* Exercise prompt
Rewrite the lines below with "Viewport" changed to "Display" everywhere it occurs, leaving everything else as it is.

* Extracted data
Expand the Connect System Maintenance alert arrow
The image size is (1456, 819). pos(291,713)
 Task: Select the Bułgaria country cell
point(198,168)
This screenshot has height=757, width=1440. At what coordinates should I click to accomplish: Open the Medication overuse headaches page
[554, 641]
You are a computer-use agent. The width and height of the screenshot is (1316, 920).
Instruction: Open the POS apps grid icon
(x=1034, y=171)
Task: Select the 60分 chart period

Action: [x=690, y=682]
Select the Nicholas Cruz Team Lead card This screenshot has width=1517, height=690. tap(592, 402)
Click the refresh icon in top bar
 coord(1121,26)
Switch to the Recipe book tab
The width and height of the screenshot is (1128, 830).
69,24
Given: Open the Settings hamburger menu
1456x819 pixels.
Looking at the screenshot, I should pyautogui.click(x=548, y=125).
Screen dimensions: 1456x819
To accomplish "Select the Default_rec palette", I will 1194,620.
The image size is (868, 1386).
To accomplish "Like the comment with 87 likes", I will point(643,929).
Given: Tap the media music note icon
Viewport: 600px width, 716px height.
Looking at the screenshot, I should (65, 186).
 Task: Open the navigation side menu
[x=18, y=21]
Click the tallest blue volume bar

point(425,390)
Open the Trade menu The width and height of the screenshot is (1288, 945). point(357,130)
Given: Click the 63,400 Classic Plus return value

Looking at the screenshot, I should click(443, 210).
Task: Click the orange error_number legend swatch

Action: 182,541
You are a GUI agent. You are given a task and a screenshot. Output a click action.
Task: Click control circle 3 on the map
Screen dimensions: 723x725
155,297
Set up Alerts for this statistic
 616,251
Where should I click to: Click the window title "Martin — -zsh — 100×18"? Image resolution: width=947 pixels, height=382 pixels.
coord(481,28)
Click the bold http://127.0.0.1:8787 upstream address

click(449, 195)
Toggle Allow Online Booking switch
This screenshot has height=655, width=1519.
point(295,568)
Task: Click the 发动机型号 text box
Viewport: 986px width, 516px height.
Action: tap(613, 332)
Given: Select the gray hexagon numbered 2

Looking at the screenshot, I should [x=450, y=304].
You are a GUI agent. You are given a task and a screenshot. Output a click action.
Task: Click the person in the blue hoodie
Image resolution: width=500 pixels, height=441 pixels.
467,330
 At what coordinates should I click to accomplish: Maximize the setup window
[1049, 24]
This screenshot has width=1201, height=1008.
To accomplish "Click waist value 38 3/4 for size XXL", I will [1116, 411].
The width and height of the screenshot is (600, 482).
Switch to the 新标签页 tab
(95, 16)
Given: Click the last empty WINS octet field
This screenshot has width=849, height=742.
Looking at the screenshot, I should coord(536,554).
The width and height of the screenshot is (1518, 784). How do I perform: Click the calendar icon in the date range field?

* Full solution
Expand the Connect System Maintenance alert arrow
The image size is (1456, 819). pos(291,713)
 Task: Select the Bułgaria country cell
point(198,168)
This screenshot has height=757, width=1440. At what coordinates should I click to accomplish: Open the Medication overuse headaches page
[554, 641]
You are a computer-use agent. The width and height of the screenshot is (1316, 920).
Instruction: Open the POS apps grid icon
(x=1034, y=171)
Task: Select the 60分 chart period

Action: [x=690, y=682]
Select the Nicholas Cruz Team Lead card This screenshot has width=1517, height=690. tap(592, 402)
Click the refresh icon in top bar
 coord(1121,26)
Switch to the Recipe book tab
The width and height of the screenshot is (1128, 830).
69,24
Given: Open the Settings hamburger menu
1456x819 pixels.
Looking at the screenshot, I should pyautogui.click(x=548, y=125).
Screen dimensions: 1456x819
To accomplish "Select the Default_rec palette", I will 1194,620.
The image size is (868, 1386).
To accomplish "Like the comment with 87 likes", I will point(643,929).
Given: Tap the media music note icon
Display: 600px width, 716px height.
Looking at the screenshot, I should (65, 186).
 Task: Open the navigation side menu
[x=18, y=21]
Click the tallest blue volume bar

point(425,390)
Open the Trade menu The width and height of the screenshot is (1288, 945). point(357,130)
Given: Click the 63,400 Classic Plus return value

Looking at the screenshot, I should click(443, 210).
Task: Click the orange error_number legend swatch

Action: 182,541
You are a GUI agent. You are given a task and a screenshot. Output a click action.
Task: Click control circle 3 on the map
Screen dimensions: 723x725
155,297
Set up Alerts for this statistic
 616,251
Where should I click to: Click the window title "Martin — -zsh — 100×18"? Image resolution: width=947 pixels, height=382 pixels.
coord(481,28)
Click the bold http://127.0.0.1:8787 upstream address

click(449, 195)
Toggle Allow Online Booking switch
This screenshot has height=655, width=1519.
point(295,568)
Task: Click the 发动机型号 text box
Display: 986px width, 516px height.
Action: tap(613, 332)
Given: Select the gray hexagon numbered 2

Looking at the screenshot, I should [x=450, y=304].
You are a GUI agent. You are given a task and a screenshot. Output a click action.
Task: Click the person in the blue hoodie
Image resolution: width=500 pixels, height=441 pixels.
467,330
 At what coordinates should I click to accomplish: Maximize the setup window
[1049, 24]
This screenshot has width=1201, height=1008.
To accomplish "Click waist value 38 3/4 for size XXL", I will [1116, 411].
The width and height of the screenshot is (600, 482).
Switch to the 新标签页 tab
(95, 16)
Given: Click the last empty WINS octet field
This screenshot has width=849, height=742.
Looking at the screenshot, I should coord(536,554).
The width and height of the screenshot is (1518, 784). How do I perform: Click the calendar icon in the date range field?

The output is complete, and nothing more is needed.